INSTRUÇÃO A: Segundo o texto de estudo, quais eleitos foram derrubados por golpes, e em que anos?

TEXTO DE ESTUDO:
====

As organizações representativas da “Casa Grande”, como a FIEMT, a
FIESP e tantas outras, fazem isso todos os dias, não apenas para apoiar
os seus candidatos, como também para derrubar, através de golpes, os
eleitos que representam os interesses dos trabalhadores, como fizeram
com João Goulart, em 1964, e Dilma Rousseff, em 2016. Quem financiou os
coxinhas nazi-doidos para irem às ruas contra a democracia e defenderem
intervenção militar não foram eles? Quem financia as campanhas
eleitorais dos representantes da burguesia não são as suas empresas e
suas entidades patronais?
Querer anular a organização sindical, como um espaço legítimo de
lutas dos trabalhadores contra a exploração capitalista, é negar a luta
de classes. Seria como um marxista negar a ideia de mais-valia, como um
cristão não crer na ressurreição, ou um budista negar a reencarnação.

====

LISTAGEM FORNECIDA:
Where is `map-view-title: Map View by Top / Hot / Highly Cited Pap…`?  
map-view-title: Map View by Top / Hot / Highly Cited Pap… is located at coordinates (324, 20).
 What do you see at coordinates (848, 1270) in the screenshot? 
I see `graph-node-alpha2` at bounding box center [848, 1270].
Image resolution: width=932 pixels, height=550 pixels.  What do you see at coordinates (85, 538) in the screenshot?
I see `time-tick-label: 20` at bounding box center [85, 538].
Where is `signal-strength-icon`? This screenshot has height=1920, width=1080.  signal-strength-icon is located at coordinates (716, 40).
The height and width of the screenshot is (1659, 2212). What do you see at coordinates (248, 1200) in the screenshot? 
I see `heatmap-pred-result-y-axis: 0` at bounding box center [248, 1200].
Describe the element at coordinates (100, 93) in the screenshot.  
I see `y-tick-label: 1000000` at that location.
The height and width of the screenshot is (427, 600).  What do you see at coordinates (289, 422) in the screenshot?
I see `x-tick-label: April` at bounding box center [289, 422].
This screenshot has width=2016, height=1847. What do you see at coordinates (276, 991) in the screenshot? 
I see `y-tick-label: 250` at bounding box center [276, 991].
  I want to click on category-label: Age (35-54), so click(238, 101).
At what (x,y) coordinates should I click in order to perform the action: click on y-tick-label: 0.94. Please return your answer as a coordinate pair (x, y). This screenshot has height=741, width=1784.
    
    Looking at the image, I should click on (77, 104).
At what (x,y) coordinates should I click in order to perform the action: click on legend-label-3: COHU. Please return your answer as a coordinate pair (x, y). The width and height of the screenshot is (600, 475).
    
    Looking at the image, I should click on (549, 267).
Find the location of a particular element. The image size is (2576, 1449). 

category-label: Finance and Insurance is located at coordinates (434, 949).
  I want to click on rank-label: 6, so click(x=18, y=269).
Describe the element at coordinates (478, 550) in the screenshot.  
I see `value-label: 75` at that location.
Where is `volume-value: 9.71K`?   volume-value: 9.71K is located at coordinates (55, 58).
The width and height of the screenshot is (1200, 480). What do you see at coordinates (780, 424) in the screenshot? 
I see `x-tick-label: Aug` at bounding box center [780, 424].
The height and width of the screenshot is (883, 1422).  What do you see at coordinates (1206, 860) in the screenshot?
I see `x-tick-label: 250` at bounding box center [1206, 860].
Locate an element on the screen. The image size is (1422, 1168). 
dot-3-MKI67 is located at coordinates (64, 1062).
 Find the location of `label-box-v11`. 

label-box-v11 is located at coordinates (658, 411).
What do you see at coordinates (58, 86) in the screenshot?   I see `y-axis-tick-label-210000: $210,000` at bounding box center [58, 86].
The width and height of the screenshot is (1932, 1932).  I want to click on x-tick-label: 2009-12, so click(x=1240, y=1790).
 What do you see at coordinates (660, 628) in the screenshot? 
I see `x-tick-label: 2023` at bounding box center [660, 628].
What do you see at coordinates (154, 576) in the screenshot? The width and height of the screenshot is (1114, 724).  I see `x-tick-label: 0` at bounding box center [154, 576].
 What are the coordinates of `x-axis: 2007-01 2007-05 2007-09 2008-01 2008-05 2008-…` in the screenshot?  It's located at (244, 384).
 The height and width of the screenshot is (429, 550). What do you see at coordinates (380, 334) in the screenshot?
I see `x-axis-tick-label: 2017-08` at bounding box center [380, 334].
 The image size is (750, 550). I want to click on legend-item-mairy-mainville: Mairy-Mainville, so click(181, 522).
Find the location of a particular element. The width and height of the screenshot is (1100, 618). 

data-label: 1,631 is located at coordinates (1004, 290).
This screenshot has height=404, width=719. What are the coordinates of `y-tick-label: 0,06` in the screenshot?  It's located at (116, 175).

====

INSTRUÇÃO B: Reproduza sem nenhuma alteração as linhas da listagem, da que contém "Find the location of a particular element. The image" até a que contém "What do you see at coordinates (154, 576)", incluindo as duas.

ESPAÇO DA RESPOSTA A: João Goulart, em 1964, e Dilma Rousseff, em 2016.

ESPAÇO DA RESPOSTA B:
Find the location of a particular element. The image size is (2576, 1449). 

category-label: Finance and Insurance is located at coordinates (434, 949).
  I want to click on rank-label: 6, so click(x=18, y=269).
Describe the element at coordinates (478, 550) in the screenshot.  
I see `value-label: 75` at that location.
Where is `volume-value: 9.71K`?   volume-value: 9.71K is located at coordinates (55, 58).
The width and height of the screenshot is (1200, 480). What do you see at coordinates (780, 424) in the screenshot? 
I see `x-tick-label: Aug` at bounding box center [780, 424].
The height and width of the screenshot is (883, 1422).  What do you see at coordinates (1206, 860) in the screenshot?
I see `x-tick-label: 250` at bounding box center [1206, 860].
Locate an element on the screen. The image size is (1422, 1168). 
dot-3-MKI67 is located at coordinates (64, 1062).
 Find the location of `label-box-v11`. 

label-box-v11 is located at coordinates (658, 411).
What do you see at coordinates (58, 86) in the screenshot?   I see `y-axis-tick-label-210000: $210,000` at bounding box center [58, 86].
The width and height of the screenshot is (1932, 1932).  I want to click on x-tick-label: 2009-12, so click(x=1240, y=1790).
 What do you see at coordinates (660, 628) in the screenshot? 
I see `x-tick-label: 2023` at bounding box center [660, 628].
What do you see at coordinates (154, 576) in the screenshot? The width and height of the screenshot is (1114, 724).  I see `x-tick-label: 0` at bounding box center [154, 576].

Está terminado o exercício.